In an unpublished decision issued on Thursday, August 13, 2015, the Fourth Circuit Court of Appeals reemphasized Federal Rule of Civil Procedure 9(b)’s “stringent particularity requirement” when it affirmed a lower court’s dismissal of plaintiff’s FCA claim, finding “that the district court did not err in concluding that the amended complaint failed to plead fraud with the requisite specificity.” McLain v. KBR, Inc., No. 14-1816 (4th Cir. Aug. 13, 2015).

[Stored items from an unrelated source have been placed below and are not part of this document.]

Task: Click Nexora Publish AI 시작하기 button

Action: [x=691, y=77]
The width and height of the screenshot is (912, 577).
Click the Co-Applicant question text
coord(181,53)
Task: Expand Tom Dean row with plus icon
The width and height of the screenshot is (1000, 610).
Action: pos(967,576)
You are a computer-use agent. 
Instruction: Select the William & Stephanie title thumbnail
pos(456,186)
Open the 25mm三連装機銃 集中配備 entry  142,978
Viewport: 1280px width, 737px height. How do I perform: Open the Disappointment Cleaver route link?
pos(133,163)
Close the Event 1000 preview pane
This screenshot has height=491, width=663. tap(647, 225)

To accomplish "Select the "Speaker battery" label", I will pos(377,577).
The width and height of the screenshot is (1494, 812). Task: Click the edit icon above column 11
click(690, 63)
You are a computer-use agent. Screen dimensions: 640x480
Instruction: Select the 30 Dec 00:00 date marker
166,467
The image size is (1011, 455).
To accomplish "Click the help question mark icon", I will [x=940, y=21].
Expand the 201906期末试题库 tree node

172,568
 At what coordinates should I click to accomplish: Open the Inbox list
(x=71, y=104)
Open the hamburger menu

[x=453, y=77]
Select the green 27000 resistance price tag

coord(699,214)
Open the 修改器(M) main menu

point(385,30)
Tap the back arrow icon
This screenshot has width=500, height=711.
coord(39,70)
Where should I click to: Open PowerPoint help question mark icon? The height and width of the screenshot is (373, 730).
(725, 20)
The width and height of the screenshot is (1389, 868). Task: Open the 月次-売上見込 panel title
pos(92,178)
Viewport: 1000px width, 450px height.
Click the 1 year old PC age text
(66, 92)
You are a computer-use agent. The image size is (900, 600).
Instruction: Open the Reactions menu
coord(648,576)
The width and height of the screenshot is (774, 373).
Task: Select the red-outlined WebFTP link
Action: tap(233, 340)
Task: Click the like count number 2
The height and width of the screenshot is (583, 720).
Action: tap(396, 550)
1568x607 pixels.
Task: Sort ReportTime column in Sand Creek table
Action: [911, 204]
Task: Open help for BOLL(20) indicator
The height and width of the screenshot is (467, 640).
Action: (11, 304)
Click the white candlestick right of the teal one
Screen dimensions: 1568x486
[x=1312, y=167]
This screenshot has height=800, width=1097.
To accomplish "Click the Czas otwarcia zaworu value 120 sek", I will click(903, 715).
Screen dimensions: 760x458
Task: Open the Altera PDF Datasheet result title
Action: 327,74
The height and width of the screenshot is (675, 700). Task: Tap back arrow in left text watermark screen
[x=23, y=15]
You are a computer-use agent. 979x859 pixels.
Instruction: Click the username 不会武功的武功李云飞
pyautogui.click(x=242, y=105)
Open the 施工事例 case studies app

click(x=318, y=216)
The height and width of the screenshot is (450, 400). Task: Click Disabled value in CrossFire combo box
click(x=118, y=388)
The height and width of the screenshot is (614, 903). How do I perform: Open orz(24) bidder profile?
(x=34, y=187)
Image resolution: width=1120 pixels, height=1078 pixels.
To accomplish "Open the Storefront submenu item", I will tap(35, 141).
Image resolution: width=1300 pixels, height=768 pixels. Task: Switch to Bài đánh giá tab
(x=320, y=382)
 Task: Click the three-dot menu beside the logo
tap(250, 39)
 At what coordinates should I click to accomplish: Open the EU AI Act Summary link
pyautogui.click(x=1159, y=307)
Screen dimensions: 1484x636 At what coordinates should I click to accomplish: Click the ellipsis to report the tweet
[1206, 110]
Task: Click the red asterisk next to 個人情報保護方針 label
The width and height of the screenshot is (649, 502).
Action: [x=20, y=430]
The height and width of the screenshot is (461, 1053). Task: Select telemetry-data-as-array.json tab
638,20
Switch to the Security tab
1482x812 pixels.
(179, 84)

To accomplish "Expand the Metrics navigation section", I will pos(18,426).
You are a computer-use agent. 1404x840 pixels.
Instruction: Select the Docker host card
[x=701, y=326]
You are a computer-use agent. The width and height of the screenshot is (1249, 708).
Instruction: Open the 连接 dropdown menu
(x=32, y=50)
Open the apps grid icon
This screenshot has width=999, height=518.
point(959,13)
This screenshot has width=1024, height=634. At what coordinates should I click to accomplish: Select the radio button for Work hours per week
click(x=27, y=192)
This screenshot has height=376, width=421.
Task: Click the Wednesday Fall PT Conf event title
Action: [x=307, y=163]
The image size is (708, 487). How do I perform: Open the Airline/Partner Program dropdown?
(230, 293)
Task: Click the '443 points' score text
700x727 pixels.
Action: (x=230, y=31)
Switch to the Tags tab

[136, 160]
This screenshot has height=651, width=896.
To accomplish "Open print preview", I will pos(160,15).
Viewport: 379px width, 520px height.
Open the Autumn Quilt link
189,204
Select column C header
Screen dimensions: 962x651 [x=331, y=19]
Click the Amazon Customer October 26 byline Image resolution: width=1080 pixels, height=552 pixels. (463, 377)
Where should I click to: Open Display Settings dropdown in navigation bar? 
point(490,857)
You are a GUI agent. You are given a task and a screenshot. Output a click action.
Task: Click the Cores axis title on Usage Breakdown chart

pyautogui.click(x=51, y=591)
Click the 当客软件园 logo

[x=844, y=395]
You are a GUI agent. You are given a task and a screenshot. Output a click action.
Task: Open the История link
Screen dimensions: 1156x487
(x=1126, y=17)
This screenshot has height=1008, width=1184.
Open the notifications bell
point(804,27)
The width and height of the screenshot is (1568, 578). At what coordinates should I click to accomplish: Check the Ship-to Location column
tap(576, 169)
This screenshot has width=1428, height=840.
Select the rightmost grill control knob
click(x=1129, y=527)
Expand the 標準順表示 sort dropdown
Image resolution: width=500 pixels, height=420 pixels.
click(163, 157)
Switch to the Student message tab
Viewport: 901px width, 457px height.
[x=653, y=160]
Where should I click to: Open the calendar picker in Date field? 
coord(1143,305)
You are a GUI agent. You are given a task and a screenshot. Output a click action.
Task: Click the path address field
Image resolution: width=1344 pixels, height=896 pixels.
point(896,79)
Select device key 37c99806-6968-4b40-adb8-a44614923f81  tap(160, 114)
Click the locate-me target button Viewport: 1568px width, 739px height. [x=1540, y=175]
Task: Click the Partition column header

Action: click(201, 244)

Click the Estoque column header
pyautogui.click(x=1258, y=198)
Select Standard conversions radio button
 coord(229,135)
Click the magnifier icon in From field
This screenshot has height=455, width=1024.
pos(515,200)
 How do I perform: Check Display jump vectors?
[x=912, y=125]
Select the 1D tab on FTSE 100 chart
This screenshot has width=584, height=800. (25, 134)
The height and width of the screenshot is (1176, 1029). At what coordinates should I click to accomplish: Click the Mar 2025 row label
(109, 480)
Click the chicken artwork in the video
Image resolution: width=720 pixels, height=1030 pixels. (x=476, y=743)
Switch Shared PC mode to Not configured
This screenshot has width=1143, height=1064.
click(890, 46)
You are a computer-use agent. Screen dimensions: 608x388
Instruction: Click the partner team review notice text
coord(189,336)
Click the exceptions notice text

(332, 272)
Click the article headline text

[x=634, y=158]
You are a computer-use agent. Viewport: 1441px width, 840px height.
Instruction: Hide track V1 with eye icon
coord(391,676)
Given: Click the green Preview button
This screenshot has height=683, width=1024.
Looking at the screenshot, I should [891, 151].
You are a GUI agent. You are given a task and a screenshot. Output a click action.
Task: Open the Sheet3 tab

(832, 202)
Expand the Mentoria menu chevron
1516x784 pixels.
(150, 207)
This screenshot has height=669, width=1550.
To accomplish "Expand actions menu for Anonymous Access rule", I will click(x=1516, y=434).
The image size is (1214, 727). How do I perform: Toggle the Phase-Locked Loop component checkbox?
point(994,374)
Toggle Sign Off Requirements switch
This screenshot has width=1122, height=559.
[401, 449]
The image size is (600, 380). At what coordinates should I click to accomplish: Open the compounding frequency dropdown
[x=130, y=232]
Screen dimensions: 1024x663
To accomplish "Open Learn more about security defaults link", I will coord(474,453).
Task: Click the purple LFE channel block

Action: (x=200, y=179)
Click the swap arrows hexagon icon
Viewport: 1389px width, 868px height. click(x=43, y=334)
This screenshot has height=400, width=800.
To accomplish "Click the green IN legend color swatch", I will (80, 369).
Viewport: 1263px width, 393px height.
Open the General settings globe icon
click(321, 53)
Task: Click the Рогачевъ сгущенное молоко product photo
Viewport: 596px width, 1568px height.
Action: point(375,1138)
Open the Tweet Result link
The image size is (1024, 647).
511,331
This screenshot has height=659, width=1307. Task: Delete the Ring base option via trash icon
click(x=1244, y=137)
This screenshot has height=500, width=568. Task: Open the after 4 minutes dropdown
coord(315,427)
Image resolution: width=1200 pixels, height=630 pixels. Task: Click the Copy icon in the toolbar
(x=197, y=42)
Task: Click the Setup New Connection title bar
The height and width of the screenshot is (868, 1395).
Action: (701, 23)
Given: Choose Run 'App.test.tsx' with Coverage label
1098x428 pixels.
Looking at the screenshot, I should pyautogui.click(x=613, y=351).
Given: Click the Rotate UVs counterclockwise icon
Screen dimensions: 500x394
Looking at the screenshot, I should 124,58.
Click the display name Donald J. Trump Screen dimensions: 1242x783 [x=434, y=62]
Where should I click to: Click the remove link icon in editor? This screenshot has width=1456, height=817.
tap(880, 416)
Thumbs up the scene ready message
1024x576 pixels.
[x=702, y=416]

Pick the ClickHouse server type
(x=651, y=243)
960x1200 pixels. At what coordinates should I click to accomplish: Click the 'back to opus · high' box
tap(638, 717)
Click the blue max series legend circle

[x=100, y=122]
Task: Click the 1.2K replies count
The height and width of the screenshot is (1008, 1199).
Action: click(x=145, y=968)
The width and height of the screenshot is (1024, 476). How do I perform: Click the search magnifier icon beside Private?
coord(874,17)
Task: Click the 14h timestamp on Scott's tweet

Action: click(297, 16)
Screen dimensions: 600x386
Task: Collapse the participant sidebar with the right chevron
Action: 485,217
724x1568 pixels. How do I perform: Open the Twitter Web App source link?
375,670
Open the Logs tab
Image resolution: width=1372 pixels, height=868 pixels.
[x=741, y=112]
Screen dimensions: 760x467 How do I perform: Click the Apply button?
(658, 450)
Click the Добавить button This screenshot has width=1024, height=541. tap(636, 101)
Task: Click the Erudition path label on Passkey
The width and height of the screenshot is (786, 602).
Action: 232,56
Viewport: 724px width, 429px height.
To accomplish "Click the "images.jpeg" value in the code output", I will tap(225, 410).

In that case, plaintiff John McLain alleged “that KBR submitted false claims for payment in connection with electrical work it did in Iraq pursuant to a government contract.” Id. Although McLain pointed to seven purportedly fraudulent invoices submitted by KBR, the complaint only alleged that one of those invoices was for the electrical services forming the basis for the suit. In determining whether McLain’s pleadings conformed with Rule 9(b), the lower court noted that:
McLain fails to plead what specific services were billed in the invoice. As KBR’s duties involved ‘design, furnishing, installation and maintenance of electrical facilities,’ the services covered by the invoice could be for any of a variety of services. Moreover, McLain has failed to allege that the invoice was, in fact, false. Without an allegation as to what was specifically billed, the Court cannot discern what made the invoice false—for example, that the invoice was for a test never conducted or a test conducted in violation of LOGCAP III.
McLain v. KBR, Inc., No. 1:08-CV-499 (GBL/TCB) (E.D. Va. July 7, 2014) (internal quotations omitted). For this reason, the lower court found that under Rule 9(b)’s heightened pleading requirements, although McLain “identifies specific invoices submitted to the Government, McLain fails to allege the falsity of those invoices beyond alleging a set of conclusory statements. Moreover, McLain fails to allege the ‘who, what, when, where and how’ of the invoices . . . .” In that vein, the lower court confirmed that “[t]here is no allegation as to who submitted the invoice to the Government, what specific services were billed in the invoice, or when and where the services were performed.” As such, the lower court concluded that the complaint failed to meet the particularity requirements of Rule 9(b). McLain appealed.
In reviewing the district court’s decision last week, the Fourth Circuit reiterated Twombly’s familiar teaching that, “to survive a Rule 12(b)(6) motion to dismiss, a complaint must contain sufficient ‘facts to state a claim to relief that is plausible on its face.’” McLain, No. 14-1816 (quoting Bell Atl. Corp. v. Twombly, 550 U.S. 544, 570 (2007)). The court then confirmed that, “[i]n this context, ‘Rule 9(b) requires that an FCA plaintiff must, at a minimum, describe the time, place, and contents of the false representations, as well as the identity of the person making the misrepresentation and what he obtained thereby.’” Id. (quoting United States v. Triple Canopy, 775 F.3d 628, 634 (4th Cir. 2015), pet. for cert. filed, No. 14-1440 (June 8, 2015)). The court agreed that McLain’s failure to meet this standard rendered dismissal of his FCA claim appropriate.
McLain serves as an important reminder of the stringent evidentiary burden FCA plaintiffs must meet at the pleading stages of a dispute venued in the Fourth Circuit. It also provides FCA defendants with a model checklist to consider when submitting a motion to dismiss a complaint alleging false or fraudulent claims. To survive a motion to dismiss an FCA claim, it may not be enough that a plaintiff merely produce documentary evidence—such as the invoice produced by McLain—and broadly allege its falsity. Without specifying who submitted the invoice, what specific services the invoice is tethered to, when and where those services were rendered, and—perhaps most critically—how those services were fraudulent, the evidence contained on the face of that invoice will not be enough to meet the Fourth Circuit’s current iteration of Rule 9(b)’s heightened pleading requirements.